Bukan rahasia umum dikotomi guru masih tetap mengemuka. Diskriminasi guru tidak saja bahaya laten tetapi sebuah stigma yang mesti diupayakan dibuang sejauh-jauhnya. Sesuai dengan frasa "persatuan" seyogianya guru disatupadukan tanpa diskriminasi dalam beberapa hal.
Profesi juga dilekatkan dengan profesionalitas. Parameter profesional bukan pada selembar sertifikat pendidik yang nonsubtansial. Tapi profesionalitas diejawantah dalam sikap ataupun integritas seorang guru sebagai laku budi substansial. Apakah semua guru sudah profesional?

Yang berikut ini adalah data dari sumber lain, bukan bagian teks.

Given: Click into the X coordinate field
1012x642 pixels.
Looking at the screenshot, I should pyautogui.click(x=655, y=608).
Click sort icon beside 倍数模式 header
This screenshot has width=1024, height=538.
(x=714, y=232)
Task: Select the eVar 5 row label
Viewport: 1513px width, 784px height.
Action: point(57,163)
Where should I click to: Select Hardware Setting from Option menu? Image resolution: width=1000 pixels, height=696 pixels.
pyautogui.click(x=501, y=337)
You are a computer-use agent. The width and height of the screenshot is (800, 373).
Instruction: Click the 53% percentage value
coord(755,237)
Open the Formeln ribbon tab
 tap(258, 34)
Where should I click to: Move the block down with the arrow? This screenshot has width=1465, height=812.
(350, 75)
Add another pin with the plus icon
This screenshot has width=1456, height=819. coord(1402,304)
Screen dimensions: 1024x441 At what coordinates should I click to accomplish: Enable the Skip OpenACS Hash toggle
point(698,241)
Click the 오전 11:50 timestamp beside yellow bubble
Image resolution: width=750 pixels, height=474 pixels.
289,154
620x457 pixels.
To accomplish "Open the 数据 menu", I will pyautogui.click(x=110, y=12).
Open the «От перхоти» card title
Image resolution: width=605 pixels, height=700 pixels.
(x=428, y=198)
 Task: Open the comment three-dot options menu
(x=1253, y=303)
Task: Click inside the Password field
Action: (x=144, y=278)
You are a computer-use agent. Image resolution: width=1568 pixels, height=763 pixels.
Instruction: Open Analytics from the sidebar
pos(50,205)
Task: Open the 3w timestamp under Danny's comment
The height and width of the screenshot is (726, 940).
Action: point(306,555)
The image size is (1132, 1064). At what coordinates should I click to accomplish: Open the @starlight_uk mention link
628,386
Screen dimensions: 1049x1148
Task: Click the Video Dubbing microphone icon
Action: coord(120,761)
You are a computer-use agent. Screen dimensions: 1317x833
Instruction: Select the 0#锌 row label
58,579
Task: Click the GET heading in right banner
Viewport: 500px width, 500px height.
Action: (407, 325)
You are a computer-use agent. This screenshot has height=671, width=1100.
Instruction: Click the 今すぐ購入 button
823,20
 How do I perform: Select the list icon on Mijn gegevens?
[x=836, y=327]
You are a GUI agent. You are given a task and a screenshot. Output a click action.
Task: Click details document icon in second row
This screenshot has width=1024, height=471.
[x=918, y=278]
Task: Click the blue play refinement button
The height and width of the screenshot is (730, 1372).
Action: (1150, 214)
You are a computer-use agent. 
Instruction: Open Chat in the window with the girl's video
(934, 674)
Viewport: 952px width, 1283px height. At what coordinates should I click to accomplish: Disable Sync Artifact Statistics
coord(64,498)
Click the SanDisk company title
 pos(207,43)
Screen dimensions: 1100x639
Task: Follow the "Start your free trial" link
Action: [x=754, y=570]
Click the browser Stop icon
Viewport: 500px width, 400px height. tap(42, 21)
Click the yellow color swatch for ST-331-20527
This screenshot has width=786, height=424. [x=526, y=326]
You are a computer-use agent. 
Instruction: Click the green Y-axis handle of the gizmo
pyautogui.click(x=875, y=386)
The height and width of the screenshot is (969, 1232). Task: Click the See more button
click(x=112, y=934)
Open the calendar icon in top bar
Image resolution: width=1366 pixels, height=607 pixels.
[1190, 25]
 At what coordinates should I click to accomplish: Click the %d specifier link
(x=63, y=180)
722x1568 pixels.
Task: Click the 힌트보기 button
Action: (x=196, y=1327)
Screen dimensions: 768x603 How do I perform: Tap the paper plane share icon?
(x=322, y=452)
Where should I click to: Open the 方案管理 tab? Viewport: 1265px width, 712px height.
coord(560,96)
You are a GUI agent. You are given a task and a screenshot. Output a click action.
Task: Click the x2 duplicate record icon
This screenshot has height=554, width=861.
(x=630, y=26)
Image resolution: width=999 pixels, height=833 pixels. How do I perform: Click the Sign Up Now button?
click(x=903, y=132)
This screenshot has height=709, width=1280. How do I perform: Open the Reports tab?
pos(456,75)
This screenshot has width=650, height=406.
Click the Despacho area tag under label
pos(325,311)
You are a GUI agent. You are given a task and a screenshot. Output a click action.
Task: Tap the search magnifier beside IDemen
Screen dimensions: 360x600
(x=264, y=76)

Menjawab pertanyaan tersebut membutuhkan alat ukur jujur guru menilai diri sendiri. Pada aspek ini guru wawas diri. Menjadikan seluruh aktivitas pembelajaran dengan murid menjadi sarana umpan balik bagi peningkatan profesional.
Selain tersebut di atas, tak bisa dimungkiri banyak guru yang gaptek khususnya generasi X (berkelahiran 60 s.d 70-an) belum adaptif dengan perangkat teknologi khususnya perangkat pendukung pembelajaran. Alih-alih mampu mengemas pembelajaran berbasis kecerdasan artifisial (AI) beberapa guru Gen X tidak mampu mengoperasikan laptop atau PC. Alhasil proyektor atau laptop satuan pendidkan jadi nirfungsi.
Beberapa permasalahan tersebut sekelumit saja dari kompleksnya permasalahan Guru dan pendidikan di Indonesia pada umumnya. Ditemukannya guru bergaji 150 ribu khususnya guru di sekolah swasta jadi pembenaran, betapa profesi guru belum sepenuhnya mengangkat muruah seorang guru.
Berbicara dari sudut pandang kompetensi, semisal saja kompetensi pedagogik kita ambil saja nilai Asesmen Kompetensi Guru (AKG) sebagai alat ukur. Maka akan didapatkan fakta mencengangkan. Banyak guru kompetensinya hanya pada level cukup. Sebagian kecil saja yang barangkali bisa mencapai level mahir atau ahli.
Terkait dengan masih rendahnya penghargaan terhadap guru Indonesia dapat dilihat dari banyak guru dipolisikan karena mendisiplinkan murid. Fenomena beberapa tahun terakhir ini membuat muruah guru tidak saja jadi pertaruhan, tapi masa depan pendidikan Indonesia berpotensi jadi bom waktu yang sewaktu-waktu yang akan menghancurkan semua anak bangsa.